Недалеко от Плуталовой улицы, дом 26, и Гисляровского проспекта находилось до революции знаменитое кафе, где Блок увидел свою Незнакомку; Серебряный век – когда многие искали Бога, а нашли его в сатане…
Налево – площадь Льва Толстого и улица петербургских миллионеров с могучим зданием архитектора Щуко в духе итальянского Ренессанса. Когда в 1924 году случилось наводнение, тетя Ася, жившая неподалеку – в Ботаническом саду, запомнила, как всплыла деревянная мостовая, устилавшая роскошные улицы для бесшумного проезда извозчиков. Открылись канализационные люки мостовой. Переходя по пояс в воде, пешеходы проваливались в открытые люки. Петербургское наводнение…
* * *
Мы переехали недалеко – на угол улицы Матвеевской (названной в память бывшей здесь, а позднее взорванной еще до моего рождения церкви) и Большого проспекта, получившего название проспекта Карла Либкнехта, несмотря на то что он никогда даже не был в Петербурге, как и в других городах России, где столько улиц и проспектов носили его имя, как и имя Розы Люксембург, или, как ее называли в Германии, «Кровавой Розы». Они много потрудились над тем, чтобы превратить Германию в коммунистическую страну Советов под руководством Коминтерна. Как известно, национал-революционеры Европы сорвали планы всемирной революции марксистов-коминтерновцев, а Сталин был вынужден проделать известную чистку среди победителей-ленинцев, входивших в мировой коммунистический интернационал.
Матвеевская, пересекая проспект Либкнехта, становилась улицей Ленина (бывшая Широкая), где жил вождь мирового пролетариата Ульянов (Ленин) с супругой Н. Крупской. Наши родственники Мервольфы остались на Плуталовой улице, а мои родители, бабушка и дядя Кока (Константин Константинович Флуг – известный ученый-китаист) с женой-актрисой Инной Мальвини въехали на первый этаж, в небольшую трехкомнатную квартиру. В комнате прислуги, повесив икону над кроватью, расположилась бабушка, сказав, что это лучше, чем тюрьма. Дядя Кока занял одну комнату у передней, нам досталось две: крохотная – мне, побольше – родителям.
Помню, что дядя читал бегло по-китайски и на его столе были разбросаны старые, написанные иероглифами манускрипты. Я очень любил рассматривать книги – картинки приключений забавных китайских людей – своего рода комиксы XVII–XVIII веков, древние маленькие скульптурки драконов. Над столом – портрет К. К. Флута работы Федотова (ныне он в Третьяковской галерее). Над ним дивная, как говорили, копия головы Ван Дейка, строго смотрящая прямо на зрителя. На стульях, как в артистической уборной, разбросаны причудливые части женского туалета: пеньюары и лифчик – довольно помятый, в форме двух роз. У зеркала – открытые коробки с гримом. Отец брезгливо показал матери на все это, иронически улыбаясь: «Как твой братец это все терпит? Героиня Мопассана, а детей нет!» Посмотрев на меня, мама сказала: «Сережа, перемени, пожалуйста, тему».

Письменное задание 1: Перепишите из фрагмента воспоминаний всё, начиная со слов «Матвеевская, пересекая проспект» и вплоть до слов «побольше – родителям.».
Письменное задание 2:
Ответьте на вопросы по фрагменту воспоминаний:
(а) В каком году случилось наводнение, запомнившееся тете Асе?
(б) Где жила тетя Ася во время наводнения?
(в) Какую комнату в новой квартире заняла бабушка?
Письменное задание 3: Продолжите фрагмент воспоминаний о жизни в квартире на углу Матвеевской улицы с того места, на котором он заканчивается.
Приведенные далее записи получены из иного источника.

Предоставленные данные:
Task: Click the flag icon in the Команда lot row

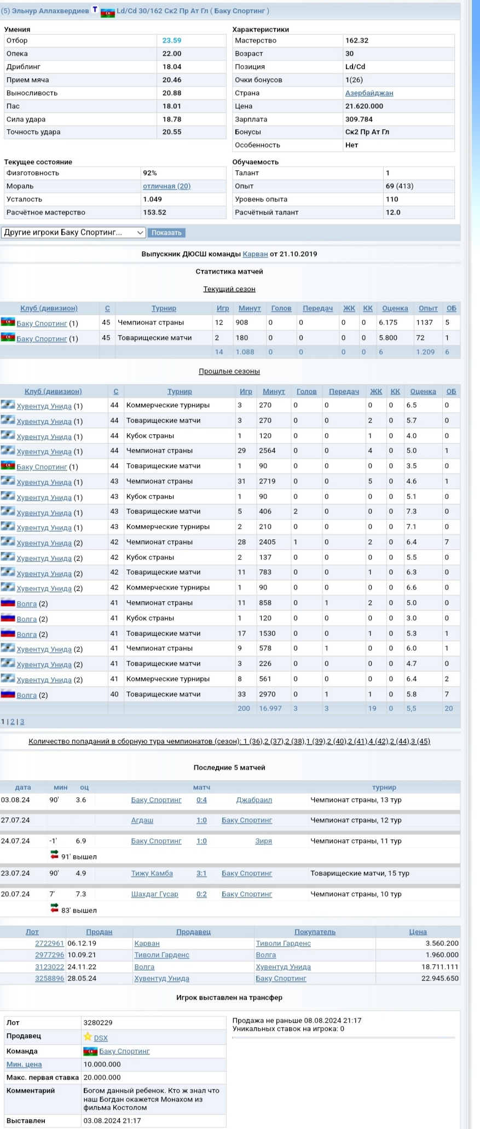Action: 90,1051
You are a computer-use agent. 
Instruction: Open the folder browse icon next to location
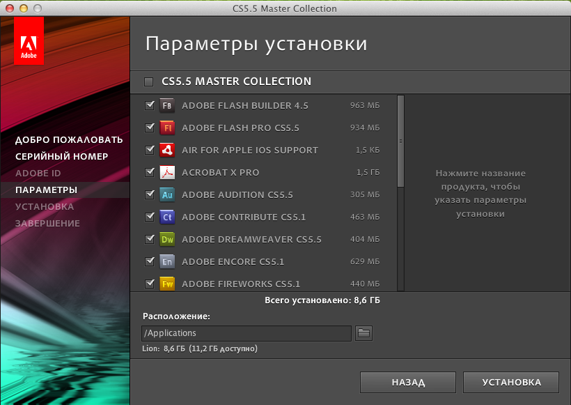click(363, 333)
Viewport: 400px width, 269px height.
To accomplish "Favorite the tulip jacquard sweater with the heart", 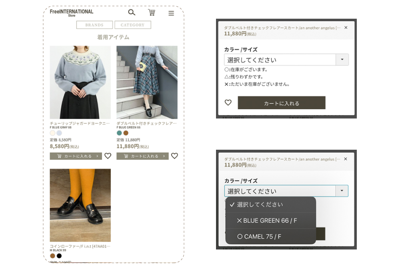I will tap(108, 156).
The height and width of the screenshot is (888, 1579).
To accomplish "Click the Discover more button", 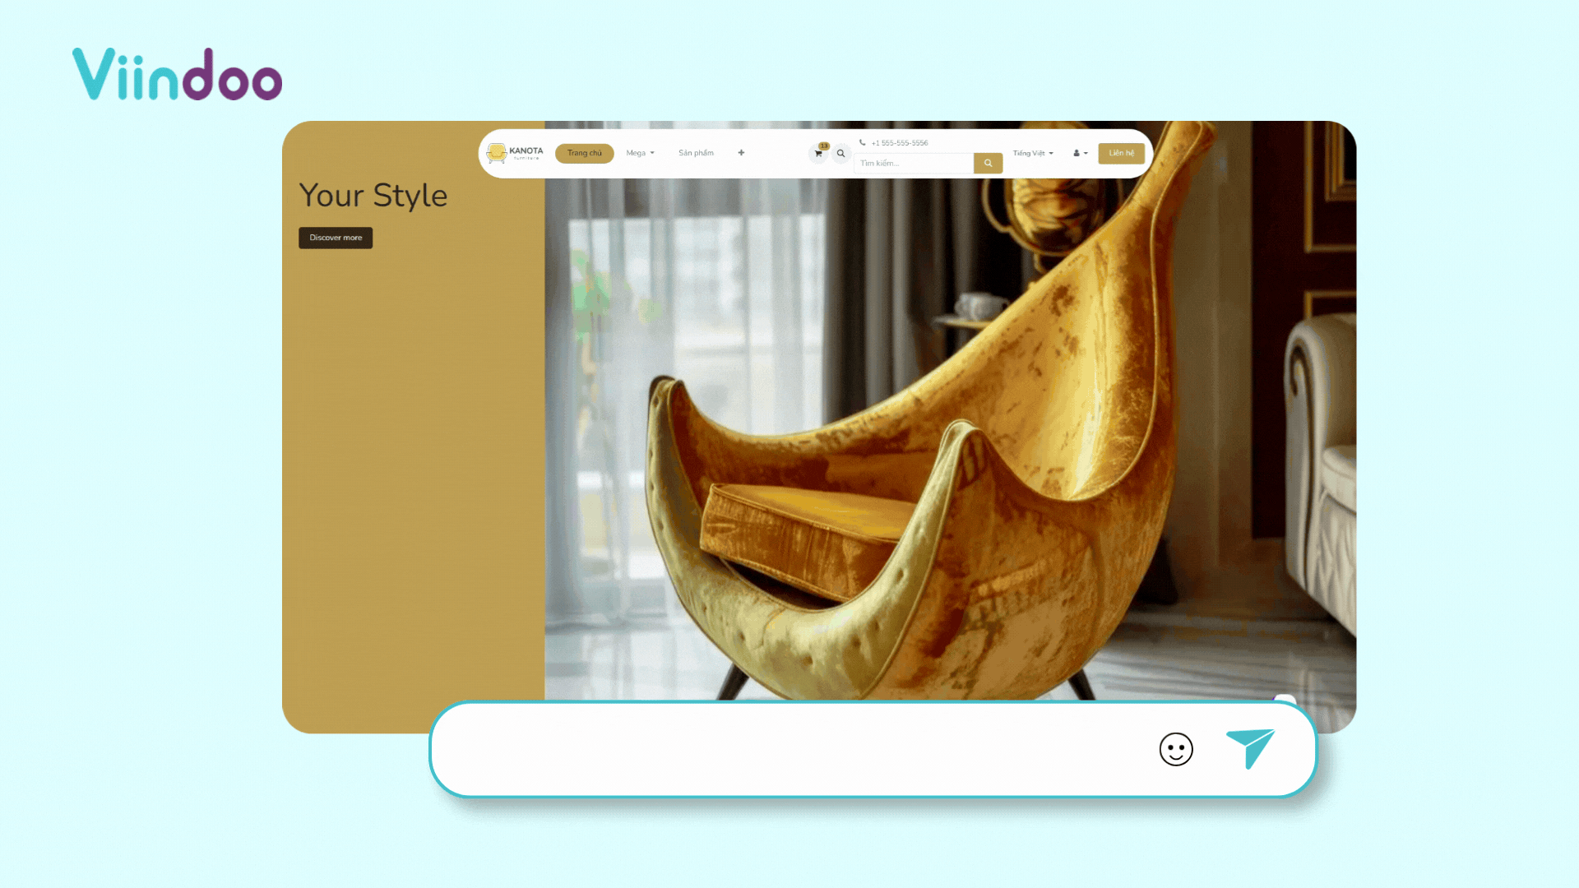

Письменный ответ 1:
Матвеевская, пересекая проспект Либкнехта, становилась улицей Ленина (бывшая Широкая), где жил вождь мирового пролетариата Ульянов (Ленин) с супругой Н. Крупской. Наши родственники Мервольфы остались на Плуталовой улице, а мои родители, бабушка и дядя Кока (Константин Константинович Флуг – известный ученый-китаист) с женой-актрисой Инной Мальвини въехали на первый этаж, в небольшую трехкомнатную квартиру. В комнате прислуги, повесив икону над кроватью, расположилась бабушка, сказав, что это лучше, чем тюрьма. Дядя Кока занял одну комнату у передней, нам досталось две: крохотная – мне, побольше – родителям.

Письменный ответ 2:
(а) В 1924 году.
(б) В Ботаническом саду.
(в) Комнату прислуги.

Письменный ответ 3:
Именно в этой квартире им суждено будет умереть страшной, голодной смертью. А жена дяди Коки, Инна Мальвини, исчезнет еще до смерти матери, уехав в 1942 году по Дороге жизни, и навсегда выпадет из моей памяти. А тогда фотография ее с надписью «Лучшей Анне Карениной от почитателя таланта» стояла на дядином письменном столе.
Окна нашей квартиры находились почти над булыжником двора, и я помню пересекающую двор фигуру матери с двумя авоськами и предупреждающий крик управдома: «Товарищ Глазунова, мы у вас воду перекроем – давно пора уплатить по жировкам! Муж в шляпе, а за квартиру не платите вовремя. Одно слово – антилигенция!»
В каждый день рождения я получал столько подарков, сколько мне исполнялось лет. Помню четыре подарка, пять, шесть, семь, восемь… Солдатики, открытки, игрушки, книги… Когда мне подарили ружье и пластмассовый пистолет, восторгу моему не было предела. Помню, бабушка-«царскоселка» Феодосия Федоровна Глазунова – мать отца – подарила книгу Сельмы Лагерлеф, сказки в роскошном издании Девриен и «Басни Крылова» с чудесными иллюстрациями художника по фамилии Жаба.
Особым праздником было Рождество. За окном вьюга, трескучий мороз. Отец приносил маленькую чахлую елочку, большая и не вошла бы под низкий потолок бывшего «наемного» дома. Моя мама, как моя подруга, всегда была рядом со мной. Мы говорили обо всем. Она, как может только мать, самозабвенно любила меня, и никто не вызывал во мне такого чувства радости и полноты бытия. Отец не прощал моих шалостей и ставил меня «носом в угол». Защищая меня, мама клеила со мной картинки, мастерила наряды к елке. Родственники приносили старые игрушки, сохранившиеся еще с дореволюционных времен. Томительные, упоительные часы и минуты ожидания праздника… Кто может забыть эти минуты детства? Наверное, от них ощущение моего детства облекается в образ праздничной елки. Когда собирались все родственники, двоюродные сестры и я с трепетом ждали звонка в дверь – прихода Деда Мороза. Когда мы стали взрослее, то сразу узнавали в нем тетю Инну, в застегнутом на спине пальто отца и вывернутой наизнанку шапке дяди Коки. Почему-то венчающая елку восьмиконечная рождественская звезда тревожила родственников. Они тщательно закрывали окно занавеской… Ведь советская жизнь проходила под красными лучами сатанинской пентаграммы – Звезды пламенеющего разума. Безжалостно карались те, кто видел в празднике Нового года Рождественскую звезду Спасителя мира.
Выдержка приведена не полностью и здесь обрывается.